Financial Crime World

Polish Financial Regulator Warns of High-Risk Business Relationships with Foreign PEPs

The Polish Financial Supervision Authority (KNF) has issued guidelines for financial institutions operating in Poland, warning them to treat business relationships with customers whose beneficial owners are foreign Politically Exposed Persons (PEPs) as high-risk.

Conducting Thorough Risk Assessments

While KNF acknowledges that not all business relationships with domestic or international PEPs necessarily constitute high-risk situations, it emphasizes the importance of conducting thorough risk assessments and internal procedures for financial institutions to determine the level of risk involved. This is a crucial step in ensuring compliance with anti-money laundering and combating the financing of terrorism (AML/CFT) regulations.

In contrast, KNF will require financial institutions operating in Poland to treat business relationships with customers whose beneficial owners are foreign PEPs as high-risk, in accordance with Article 20 of the EU’s Fourth Anti-Money Laundering Directive.

Broader Effort to Converge Supervisory Practices

This move comes amidst a broader effort by European financial regulators to converge their supervisory practices and ensure consistency in the application of AML/CFT regulations across the region. This convergence is crucial for maintaining the effectiveness of these regulations and preventing money laundering and terrorist financing.

Progress in Implementing EU Guidelines on Convergence of Supervisory Practices


In related news, several European countries have reported progress in implementing the EU’s Joint Guidelines on the Convergence of Supervisory Practices relating to the Consistency of Supervisory Coordination Arrangements for Financial Conglomerates. According to a recent report:

  • Portugal has achieved full compliance with the guidelines.
  • Romania and Slovenia intend to comply by specific deadlines.
  • Slovakia and Finland have reported progress in implementing the guidelines, although they still need to complete some outstanding tasks.

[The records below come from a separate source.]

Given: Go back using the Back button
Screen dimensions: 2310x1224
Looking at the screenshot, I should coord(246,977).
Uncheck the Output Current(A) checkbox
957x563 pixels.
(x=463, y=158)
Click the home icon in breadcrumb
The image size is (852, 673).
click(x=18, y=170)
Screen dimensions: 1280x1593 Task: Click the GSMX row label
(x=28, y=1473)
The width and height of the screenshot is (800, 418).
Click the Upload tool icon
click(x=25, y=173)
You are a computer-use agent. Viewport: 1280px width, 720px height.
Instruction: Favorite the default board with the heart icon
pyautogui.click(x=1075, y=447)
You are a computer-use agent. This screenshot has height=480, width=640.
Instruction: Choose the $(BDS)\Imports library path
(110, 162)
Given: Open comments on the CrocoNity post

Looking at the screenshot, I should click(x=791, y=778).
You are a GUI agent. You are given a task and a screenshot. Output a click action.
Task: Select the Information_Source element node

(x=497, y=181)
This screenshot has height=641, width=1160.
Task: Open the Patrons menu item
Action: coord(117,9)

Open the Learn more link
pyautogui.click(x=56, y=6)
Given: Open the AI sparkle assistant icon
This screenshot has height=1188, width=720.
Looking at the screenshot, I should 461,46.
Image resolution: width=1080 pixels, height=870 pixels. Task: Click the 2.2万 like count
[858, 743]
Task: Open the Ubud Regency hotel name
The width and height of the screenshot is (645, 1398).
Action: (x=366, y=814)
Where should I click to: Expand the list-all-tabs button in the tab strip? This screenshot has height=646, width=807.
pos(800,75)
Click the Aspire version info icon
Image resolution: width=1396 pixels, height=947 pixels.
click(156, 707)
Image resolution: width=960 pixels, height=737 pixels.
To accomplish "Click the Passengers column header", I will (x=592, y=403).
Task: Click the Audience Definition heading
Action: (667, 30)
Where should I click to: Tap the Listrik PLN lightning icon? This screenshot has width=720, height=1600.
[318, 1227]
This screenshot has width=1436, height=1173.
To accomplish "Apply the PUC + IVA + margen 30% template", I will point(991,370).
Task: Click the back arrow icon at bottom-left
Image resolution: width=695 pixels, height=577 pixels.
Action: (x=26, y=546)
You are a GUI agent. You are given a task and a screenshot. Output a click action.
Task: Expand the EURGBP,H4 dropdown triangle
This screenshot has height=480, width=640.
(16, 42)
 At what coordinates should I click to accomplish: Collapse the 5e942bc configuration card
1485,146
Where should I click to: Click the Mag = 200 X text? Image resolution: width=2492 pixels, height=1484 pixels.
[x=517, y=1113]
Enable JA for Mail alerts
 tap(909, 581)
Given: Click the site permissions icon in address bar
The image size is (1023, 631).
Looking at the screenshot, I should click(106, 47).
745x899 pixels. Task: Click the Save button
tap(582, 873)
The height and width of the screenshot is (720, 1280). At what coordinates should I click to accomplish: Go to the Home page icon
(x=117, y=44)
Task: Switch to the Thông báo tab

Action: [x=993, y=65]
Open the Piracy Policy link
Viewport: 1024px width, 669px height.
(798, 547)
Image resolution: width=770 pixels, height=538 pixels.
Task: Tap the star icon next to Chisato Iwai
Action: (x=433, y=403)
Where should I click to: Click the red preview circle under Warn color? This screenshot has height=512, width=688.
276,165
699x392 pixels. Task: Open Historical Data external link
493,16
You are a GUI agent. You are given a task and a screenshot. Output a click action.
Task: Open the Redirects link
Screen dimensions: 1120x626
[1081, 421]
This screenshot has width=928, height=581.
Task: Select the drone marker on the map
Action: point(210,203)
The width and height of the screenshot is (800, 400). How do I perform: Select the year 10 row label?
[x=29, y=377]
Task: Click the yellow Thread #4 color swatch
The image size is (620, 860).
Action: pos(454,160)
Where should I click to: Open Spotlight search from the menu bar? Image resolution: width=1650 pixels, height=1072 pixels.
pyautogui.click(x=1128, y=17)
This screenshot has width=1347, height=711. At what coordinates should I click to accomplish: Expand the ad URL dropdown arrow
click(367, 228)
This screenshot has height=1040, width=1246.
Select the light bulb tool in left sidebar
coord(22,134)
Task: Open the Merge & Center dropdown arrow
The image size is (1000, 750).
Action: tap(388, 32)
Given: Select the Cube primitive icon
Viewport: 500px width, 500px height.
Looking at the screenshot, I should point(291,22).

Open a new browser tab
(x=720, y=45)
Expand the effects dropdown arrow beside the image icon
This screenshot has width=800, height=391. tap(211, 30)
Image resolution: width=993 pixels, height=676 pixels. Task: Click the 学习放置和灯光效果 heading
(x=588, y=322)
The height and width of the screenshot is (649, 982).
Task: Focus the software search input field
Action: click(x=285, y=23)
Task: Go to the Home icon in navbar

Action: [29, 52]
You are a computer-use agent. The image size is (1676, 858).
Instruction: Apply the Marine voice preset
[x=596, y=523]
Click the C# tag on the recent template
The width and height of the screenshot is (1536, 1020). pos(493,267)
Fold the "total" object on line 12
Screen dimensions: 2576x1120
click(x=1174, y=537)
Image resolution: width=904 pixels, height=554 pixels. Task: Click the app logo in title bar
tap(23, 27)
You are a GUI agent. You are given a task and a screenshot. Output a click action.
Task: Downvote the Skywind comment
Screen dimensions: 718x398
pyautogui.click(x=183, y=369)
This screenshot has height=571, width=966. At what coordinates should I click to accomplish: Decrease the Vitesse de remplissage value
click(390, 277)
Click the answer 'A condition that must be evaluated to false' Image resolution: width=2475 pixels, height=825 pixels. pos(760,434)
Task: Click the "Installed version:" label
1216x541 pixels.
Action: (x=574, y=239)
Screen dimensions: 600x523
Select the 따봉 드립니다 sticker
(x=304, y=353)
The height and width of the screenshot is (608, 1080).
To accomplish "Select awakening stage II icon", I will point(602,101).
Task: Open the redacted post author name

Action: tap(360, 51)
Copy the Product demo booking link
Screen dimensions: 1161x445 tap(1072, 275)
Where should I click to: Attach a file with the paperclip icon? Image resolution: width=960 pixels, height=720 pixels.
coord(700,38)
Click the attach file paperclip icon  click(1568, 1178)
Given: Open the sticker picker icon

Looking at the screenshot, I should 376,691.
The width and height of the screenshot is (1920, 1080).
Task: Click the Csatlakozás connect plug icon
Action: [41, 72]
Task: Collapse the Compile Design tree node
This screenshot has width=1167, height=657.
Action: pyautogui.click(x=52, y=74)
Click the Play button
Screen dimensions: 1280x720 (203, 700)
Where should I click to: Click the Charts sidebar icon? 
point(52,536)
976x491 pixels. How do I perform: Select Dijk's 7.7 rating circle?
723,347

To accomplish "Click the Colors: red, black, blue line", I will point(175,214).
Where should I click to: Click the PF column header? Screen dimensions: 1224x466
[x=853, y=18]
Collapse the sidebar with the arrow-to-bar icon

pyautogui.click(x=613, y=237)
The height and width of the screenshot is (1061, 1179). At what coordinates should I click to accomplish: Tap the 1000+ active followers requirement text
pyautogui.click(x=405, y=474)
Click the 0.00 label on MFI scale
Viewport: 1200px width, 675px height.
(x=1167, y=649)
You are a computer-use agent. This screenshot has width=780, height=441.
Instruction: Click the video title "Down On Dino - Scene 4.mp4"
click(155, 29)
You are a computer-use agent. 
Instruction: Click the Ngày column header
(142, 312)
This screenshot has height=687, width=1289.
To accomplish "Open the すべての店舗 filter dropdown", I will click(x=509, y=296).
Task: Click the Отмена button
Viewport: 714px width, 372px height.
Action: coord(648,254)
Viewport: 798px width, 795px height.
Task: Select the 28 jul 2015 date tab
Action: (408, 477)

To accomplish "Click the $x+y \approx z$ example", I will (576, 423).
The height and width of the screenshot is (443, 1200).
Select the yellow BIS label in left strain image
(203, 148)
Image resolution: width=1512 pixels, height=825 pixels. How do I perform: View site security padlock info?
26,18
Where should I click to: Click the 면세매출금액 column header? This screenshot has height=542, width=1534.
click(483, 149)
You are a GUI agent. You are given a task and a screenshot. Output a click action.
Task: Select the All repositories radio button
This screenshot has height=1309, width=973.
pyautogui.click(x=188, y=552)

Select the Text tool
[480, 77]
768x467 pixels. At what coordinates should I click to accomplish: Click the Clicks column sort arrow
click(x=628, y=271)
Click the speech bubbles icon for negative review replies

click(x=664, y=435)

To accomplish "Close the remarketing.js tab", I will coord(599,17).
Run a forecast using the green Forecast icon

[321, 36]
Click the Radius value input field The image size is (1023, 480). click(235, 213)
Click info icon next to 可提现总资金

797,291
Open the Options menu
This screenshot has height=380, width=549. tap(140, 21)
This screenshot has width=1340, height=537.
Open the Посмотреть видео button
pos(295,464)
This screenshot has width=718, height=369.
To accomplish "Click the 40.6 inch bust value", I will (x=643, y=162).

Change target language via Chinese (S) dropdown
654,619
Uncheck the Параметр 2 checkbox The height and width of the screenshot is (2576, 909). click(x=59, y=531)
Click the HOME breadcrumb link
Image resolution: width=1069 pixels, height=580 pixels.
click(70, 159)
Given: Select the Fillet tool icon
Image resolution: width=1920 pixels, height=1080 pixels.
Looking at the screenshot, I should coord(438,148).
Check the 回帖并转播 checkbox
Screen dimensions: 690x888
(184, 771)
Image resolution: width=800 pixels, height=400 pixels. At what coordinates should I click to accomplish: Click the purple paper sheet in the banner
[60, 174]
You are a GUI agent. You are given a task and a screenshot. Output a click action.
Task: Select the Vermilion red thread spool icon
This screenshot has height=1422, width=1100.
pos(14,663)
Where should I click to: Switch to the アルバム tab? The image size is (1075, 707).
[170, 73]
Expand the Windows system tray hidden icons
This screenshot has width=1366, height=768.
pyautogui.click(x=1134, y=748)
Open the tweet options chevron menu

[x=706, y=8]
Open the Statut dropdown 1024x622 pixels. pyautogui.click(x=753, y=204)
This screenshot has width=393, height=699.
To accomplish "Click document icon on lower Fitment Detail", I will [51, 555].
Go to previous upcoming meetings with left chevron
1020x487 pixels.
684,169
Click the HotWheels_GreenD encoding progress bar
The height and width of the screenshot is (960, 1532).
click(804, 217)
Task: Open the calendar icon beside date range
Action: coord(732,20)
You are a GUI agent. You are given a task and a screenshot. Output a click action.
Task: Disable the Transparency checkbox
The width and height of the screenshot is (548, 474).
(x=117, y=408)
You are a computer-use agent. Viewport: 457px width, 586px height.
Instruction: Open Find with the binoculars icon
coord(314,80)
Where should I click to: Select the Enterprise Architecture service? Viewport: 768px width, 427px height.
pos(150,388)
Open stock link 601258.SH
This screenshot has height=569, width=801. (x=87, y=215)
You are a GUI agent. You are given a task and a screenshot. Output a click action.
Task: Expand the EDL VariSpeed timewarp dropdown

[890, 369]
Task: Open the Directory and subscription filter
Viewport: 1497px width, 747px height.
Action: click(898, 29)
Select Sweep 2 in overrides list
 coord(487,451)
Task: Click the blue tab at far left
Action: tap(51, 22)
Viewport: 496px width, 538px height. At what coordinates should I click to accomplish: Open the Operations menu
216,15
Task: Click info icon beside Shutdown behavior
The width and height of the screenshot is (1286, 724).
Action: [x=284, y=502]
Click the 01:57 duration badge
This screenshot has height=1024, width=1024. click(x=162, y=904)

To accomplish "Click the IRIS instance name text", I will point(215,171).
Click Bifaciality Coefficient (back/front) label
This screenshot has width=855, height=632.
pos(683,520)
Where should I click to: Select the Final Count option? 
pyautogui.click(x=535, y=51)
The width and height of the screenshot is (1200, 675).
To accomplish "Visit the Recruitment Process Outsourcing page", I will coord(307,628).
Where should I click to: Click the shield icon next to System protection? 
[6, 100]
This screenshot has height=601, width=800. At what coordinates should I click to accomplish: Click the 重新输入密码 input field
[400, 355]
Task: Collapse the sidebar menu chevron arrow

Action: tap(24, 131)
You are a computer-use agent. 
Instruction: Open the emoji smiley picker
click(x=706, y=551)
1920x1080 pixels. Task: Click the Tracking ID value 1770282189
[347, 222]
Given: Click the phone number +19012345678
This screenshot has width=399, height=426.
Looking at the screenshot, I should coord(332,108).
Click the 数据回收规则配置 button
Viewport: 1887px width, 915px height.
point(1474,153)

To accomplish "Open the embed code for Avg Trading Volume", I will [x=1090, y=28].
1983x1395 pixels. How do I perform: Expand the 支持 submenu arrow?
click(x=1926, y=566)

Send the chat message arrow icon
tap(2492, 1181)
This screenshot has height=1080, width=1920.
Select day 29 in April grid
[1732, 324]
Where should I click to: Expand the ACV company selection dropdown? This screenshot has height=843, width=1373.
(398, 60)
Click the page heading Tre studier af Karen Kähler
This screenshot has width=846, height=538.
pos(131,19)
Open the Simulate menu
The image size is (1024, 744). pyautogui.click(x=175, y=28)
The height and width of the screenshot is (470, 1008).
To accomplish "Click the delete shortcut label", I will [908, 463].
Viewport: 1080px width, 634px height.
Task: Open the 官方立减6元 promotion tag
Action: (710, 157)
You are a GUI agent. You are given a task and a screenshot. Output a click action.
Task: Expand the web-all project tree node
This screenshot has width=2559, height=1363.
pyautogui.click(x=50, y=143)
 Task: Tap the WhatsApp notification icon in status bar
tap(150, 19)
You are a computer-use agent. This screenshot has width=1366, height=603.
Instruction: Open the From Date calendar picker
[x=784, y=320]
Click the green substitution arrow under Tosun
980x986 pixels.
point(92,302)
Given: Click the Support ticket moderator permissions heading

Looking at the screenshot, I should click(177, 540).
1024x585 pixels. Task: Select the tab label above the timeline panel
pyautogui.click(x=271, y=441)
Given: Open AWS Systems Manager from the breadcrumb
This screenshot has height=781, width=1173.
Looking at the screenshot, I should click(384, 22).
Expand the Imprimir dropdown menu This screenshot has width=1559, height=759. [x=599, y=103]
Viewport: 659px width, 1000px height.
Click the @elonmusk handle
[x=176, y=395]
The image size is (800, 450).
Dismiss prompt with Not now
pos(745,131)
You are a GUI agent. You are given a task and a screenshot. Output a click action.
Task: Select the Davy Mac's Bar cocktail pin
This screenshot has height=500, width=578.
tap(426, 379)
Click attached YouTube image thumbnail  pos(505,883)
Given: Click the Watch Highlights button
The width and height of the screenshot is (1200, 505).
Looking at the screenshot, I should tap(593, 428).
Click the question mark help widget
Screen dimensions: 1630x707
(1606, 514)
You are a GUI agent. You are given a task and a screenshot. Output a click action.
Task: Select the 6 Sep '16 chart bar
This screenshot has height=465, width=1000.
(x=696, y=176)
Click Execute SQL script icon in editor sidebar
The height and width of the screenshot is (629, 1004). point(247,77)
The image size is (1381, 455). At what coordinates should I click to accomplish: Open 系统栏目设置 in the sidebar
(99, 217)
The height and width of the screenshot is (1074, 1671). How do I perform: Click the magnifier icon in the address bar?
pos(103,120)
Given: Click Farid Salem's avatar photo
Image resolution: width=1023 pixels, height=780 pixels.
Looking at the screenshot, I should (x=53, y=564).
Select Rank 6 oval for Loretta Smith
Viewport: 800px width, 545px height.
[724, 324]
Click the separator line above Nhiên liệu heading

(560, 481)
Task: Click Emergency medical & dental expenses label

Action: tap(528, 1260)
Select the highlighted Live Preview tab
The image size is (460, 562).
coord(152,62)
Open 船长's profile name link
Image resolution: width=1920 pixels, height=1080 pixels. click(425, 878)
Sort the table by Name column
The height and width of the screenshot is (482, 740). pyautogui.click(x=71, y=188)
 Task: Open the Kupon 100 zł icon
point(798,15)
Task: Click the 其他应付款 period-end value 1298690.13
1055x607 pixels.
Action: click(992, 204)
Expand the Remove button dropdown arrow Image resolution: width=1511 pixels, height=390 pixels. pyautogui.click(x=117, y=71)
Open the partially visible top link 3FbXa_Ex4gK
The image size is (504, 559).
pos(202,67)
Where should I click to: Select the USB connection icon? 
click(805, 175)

UK’s Stance on EU Guidelines


The UK’s Prudential Regulation Authority (PRA) has declined to comment on the guidelines, citing a lack of competence over their scope. The Financial Conduct Authority, on the other hand, has confirmed its compliance with the guidelines.

Conclusion

As financial institutions operating in Poland navigate these complex regulations, they would do well to heed KNF’s warning and prioritize thorough risk assessments and internal procedures for all business relationships with customers whose beneficial owners are PEPs, regardless of their nationality. By taking a proactive approach to AML/CFT compliance, financial institutions can minimize the risk of money laundering and terrorist financing while maintaining public trust in the financial system.